В суматохе бабочка летает.

Розу кутают в меха.

Модной пестряди кружки и мошки,

Театральный легкий жар,

А на улице мигают плошки

И тяжелый валит пар.

Кучера измаялись от крика,

И храпит и дышит тьма.

Ничего, голубка Эвридика,

Что у нас студеная зима.

Слаще пенья итальянской речи

Для меня родной язык,

Ибо в нем таинственно лепечет

Чужеземных арф родник.

Пахнет дымом бедная овчина,

От сугроба улица черна,

Из блаженного певучего притина

К нам летит бессмертная весна.

Чтобы вечно ария звучала:

«Ты вернешься на зеленые луга», —

И живая ласточка упала

На горячие снега.

1920.

* * *

В Петербурге мы сойдемся снова,

Словно солнце мы похоронили в нем,

И блаженное, бессмысленное слово

В первый раз произнесем.

В черном бархате советской ночи,

В бархате всемирной пустоты,

Всё поют блаженных жен родные очи,

Всё цветут бессмертные цветы.

Дикой кошкой горбится столица,

На мосту патруль стоит,

Только злой мотор во мгле промчится

И кукушкой прокричит.

Мне не надо пропуска ночного,

Часовых я не боюсь:

За блаженное, бессмысленное слово

Я в ночи советской помолюсь.

Слышу легкий театральный шорох

И девическое «ax» —

И бессмертных роз огромный ворох

У Киприды на руках.

У костра мы греемся от скуки,

Может быть, века пройдут,

И блаженных жен родные руки

Легкий пепел соберут.

Где-то грядки красные партера,

Пышно взбиты шифоньерки лож,

Заводная кукла офицера —

Не для черных душ и низменных святош…

Что ж, гаси, пожалуй, наши свечи

В черном бархате всемирной пустоты.

Всё поют блаженных жен крутые плечи,

А ночного солнца не заметишь ты.

25 ноября 1920.

* * *

За то, что я руки твои не сумел удержать,

За то, что я предал соленые нежные губы,

Я должен рассвета в дремучем акрополе ждать.
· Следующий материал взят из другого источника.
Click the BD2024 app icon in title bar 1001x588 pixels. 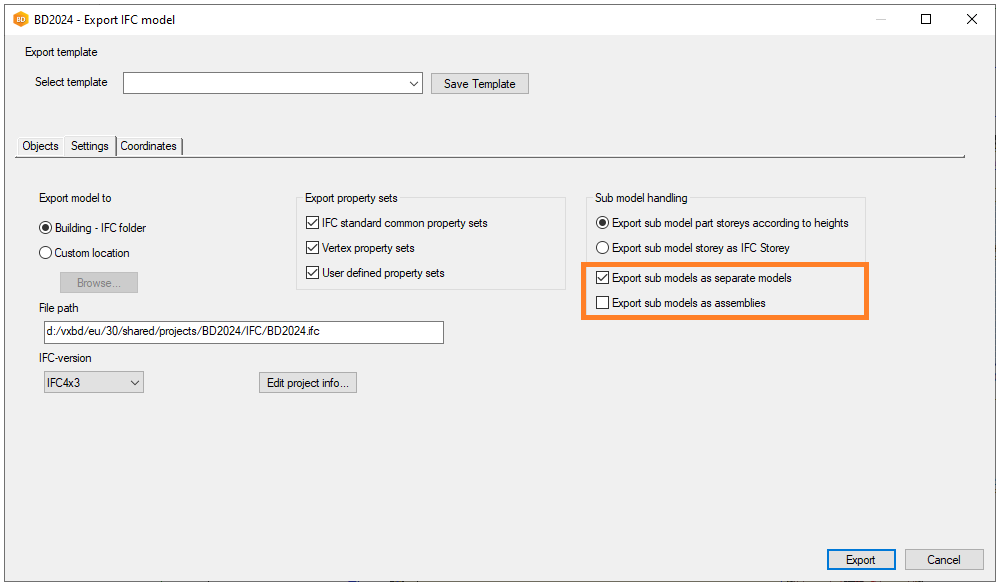[x=20, y=20]
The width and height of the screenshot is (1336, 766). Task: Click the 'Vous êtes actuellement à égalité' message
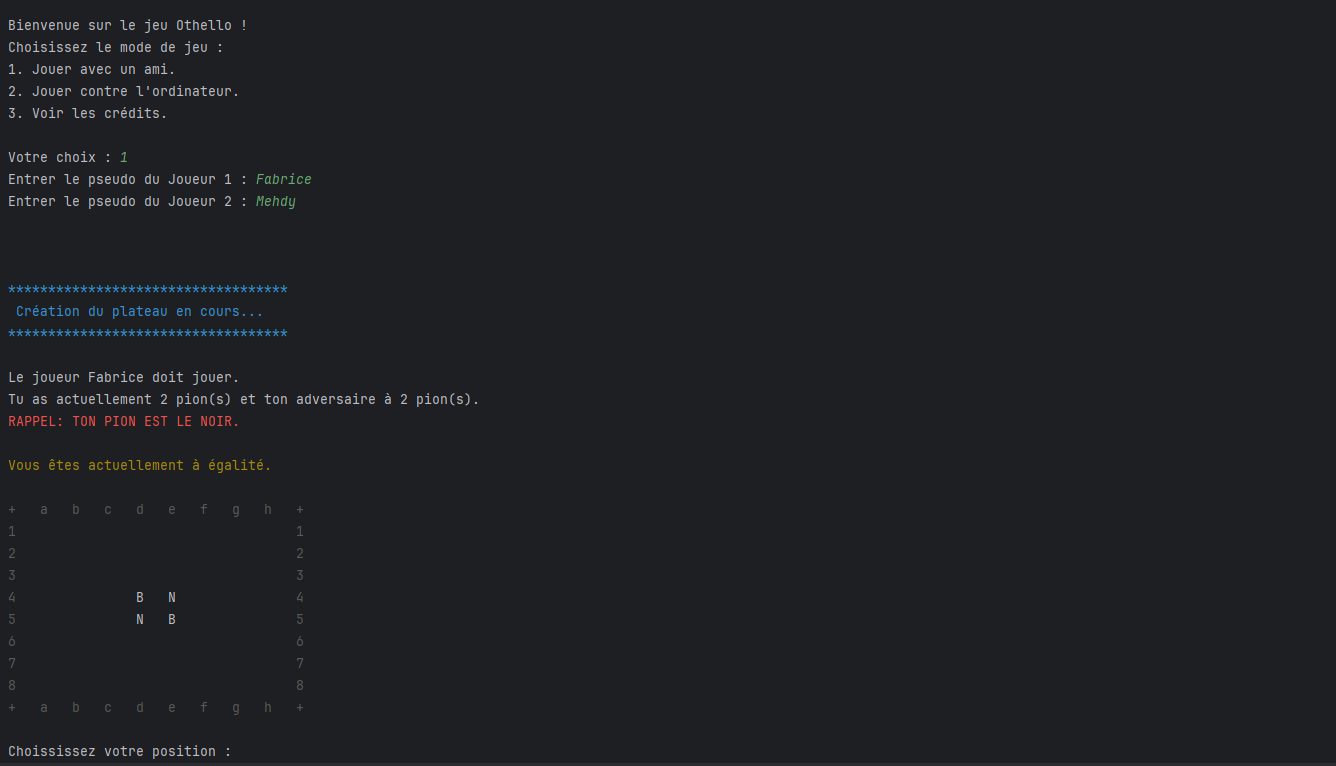[x=140, y=465]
Как я ненавижу плакучие древние срубы!

Ахейские мужи во тьме снаряжают коня,

Зубчатыми пилами в стены вгрызаются крепко,

Никак не уляжется крови сухая возня,

И нет для тебя ни названья, ни звука, ни слепка.

Как мог я подумать, что ты возвратишься, как смел?
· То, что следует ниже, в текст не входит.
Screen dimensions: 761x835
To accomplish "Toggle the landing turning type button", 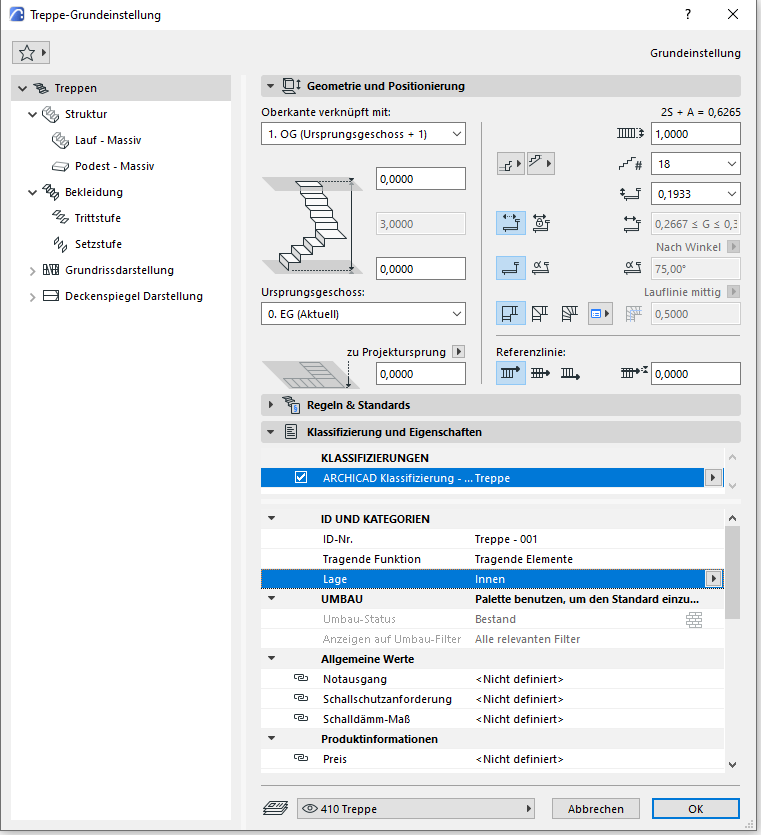I will tap(511, 313).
Зачем преждевременно я от тебя оторвался?

Еще не рассеялся мрак и петух не пропел,

Еще в древесину горячий топор не врезался.

Прозрачной слезой на стенах проступила смола,

И чувствует город свои деревянные ребра,

Но хлынула к лестницам кровь и на приступ пошла,

И трижды приснился мужам соблазнительный образ.

Где милая Троя? Где царский, где девичий дом?

Он будет разрушен, высокий Приамов скворешник.

И падают стрелы сухим деревянным дождем,

И стрелы другие растут на земле, как орешник.